E o carro parou duas, três, quatro, perdi a conta de quantas vezes. Primeiro acabou o pão. Depois acabou o café. Por último, a sopa. Numa das últimas paradas, encontramos um morador de rua que me chamou a minha atenção não pelo seu estado físico, sujo, cinza como os outros. Mas foi a forma como ele se expressava que mostrava naquele homem algo diferente. Ele falava com facilidade, corretamente, sem gírias. Perguntou como poderia abandonar os vícios, e disse que gostaria de mudar. Quando falei o endereço do centro de recuperação, uma surpresa. Ele pediu que eu aguardasse porque pegaria sua agenda para anotar o endereço. Uma agenda? – retruquei em minha mente – ele abriu uma sacola suja feito de saco de farinha e sacou uma bela agenda de couro. Minhas suspeitas se confirmaram. Aquele homem magro e pálido, de olhar perdido era formado em filosofia. Na mesma universidade que eu formei em engenharia. Ele era um professor aposentado de escola pública. Todo mundo precisa de algum tipo de ajuda - pensei.
Nesta noite vi o que nunca imaginei. Trabalhadores dormindo na porta dos prédios para economizar o transporte, deitados sob a mesma laje aonde dormiam viciados em drogas e ladrões. Homens brigados com suas famílias, mulheres espancadas, expulsas de casa. Adolescentes que abandonaram seus pais por pedras de craque.
Encontrei um menino, que depois descobri, era uma menina. Ela disse que se vestia assim porque tinha medo dos estupros. Não queria passar por aquilo de novo, contou.
Pensei em meu filho vivendo nestas condições. A angústia começou a tomar conta de mim. Tanta mazela, tanta miséria. Absorvi a tristeza e falta de perspectiva e desejei estar ali com eles, deitada na calçada. Queria me sentar num cantinho daqueles edifícios e pensar na minha vida, entender o vazio que me sufocava. Eu criei tanta expectativa de encontrar meu filho nesta noite que a frustração gerada por perceber que não era ali o lugar aonde ele estaria me fez imergir na tristeza. Então um sentimento estranho me dominou. Saudade. Saudade? Como poderia estar sentindo saudade de alguém que não conheço ainda? Pensei estar enlouquecendo.

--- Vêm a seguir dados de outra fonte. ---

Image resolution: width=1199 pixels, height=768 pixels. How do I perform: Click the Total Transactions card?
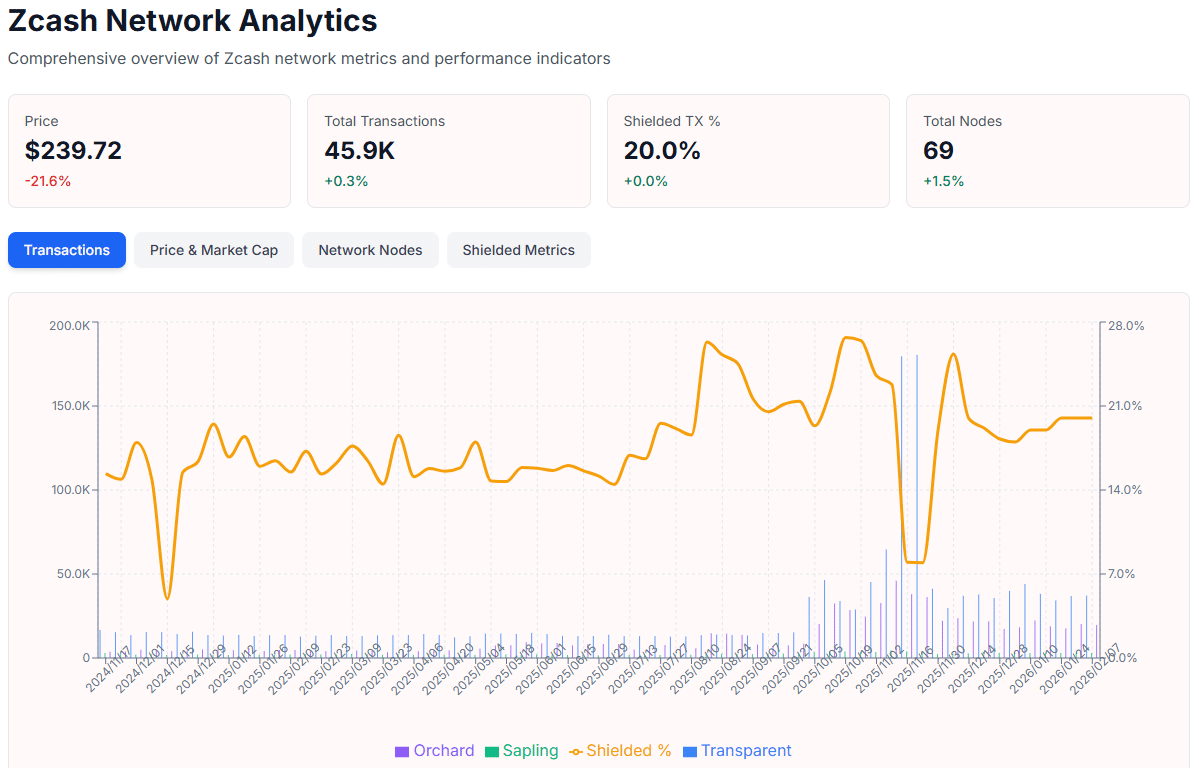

O céu começou a dar os primeiros sinais de que nossa aventura chegava ao fim. Subimos até a Praça da Sé e nos reunimos em frente a prefeitura. Foi então que vi as crianças. Deveriam ter pouco mais de oito anos e estavam completamente drogadas. Eles cercavam os carros das equipes e disputavam os cobertores que haviam sobrado em outra equipe. Roupas eram boas moedas de troca. Com um cobertor eles poderiam comprar drogas mais caras - disse uma mulher de voz rouca, que trabalhou na nossa equipe.
O sol estava nascendo e percebi que alguns daqueles meninos de rua começavam a se dirigir a um monumento afastado da praça. Intrigada, os segui de longe, imaginando que fossem buscar mais drogas. Um deles, com o cabelo que mais parecia o sol do meio-dia pegou, atrás da estátua, um tênis velho e uma roupa. Era uma farda. E aquelas crianças começaram a se vestir. Foi então que entendi que eles participavam de projeto social durante o dia. Uma Organização Não Governamental dava assistência a crianças de rua no Pelourinho, com atividades o dia inteiro. A mudança era incrível. De repente aqueles meninos que dormiram na rua e usavam drogas estavam fardados com uma camisa azul, bermuda e tênis. Há esperança - pensei.
Exaustos pela noite agitada e pelo turbilhão de sentimento pelo qual passamos, nos despedimos e fomos para casa. No caminho, conversamos muito sobre as mazelas da nossa cidade. Mergulhada em meus sentimentos, não ouvia mais o que Léo falava. Bia, aconteceu algo que eu não vi? Perguntou Léo, sem imaginar que a única coisa em que eu pensava era em como encontrar nosso filho e traze-lo para casa.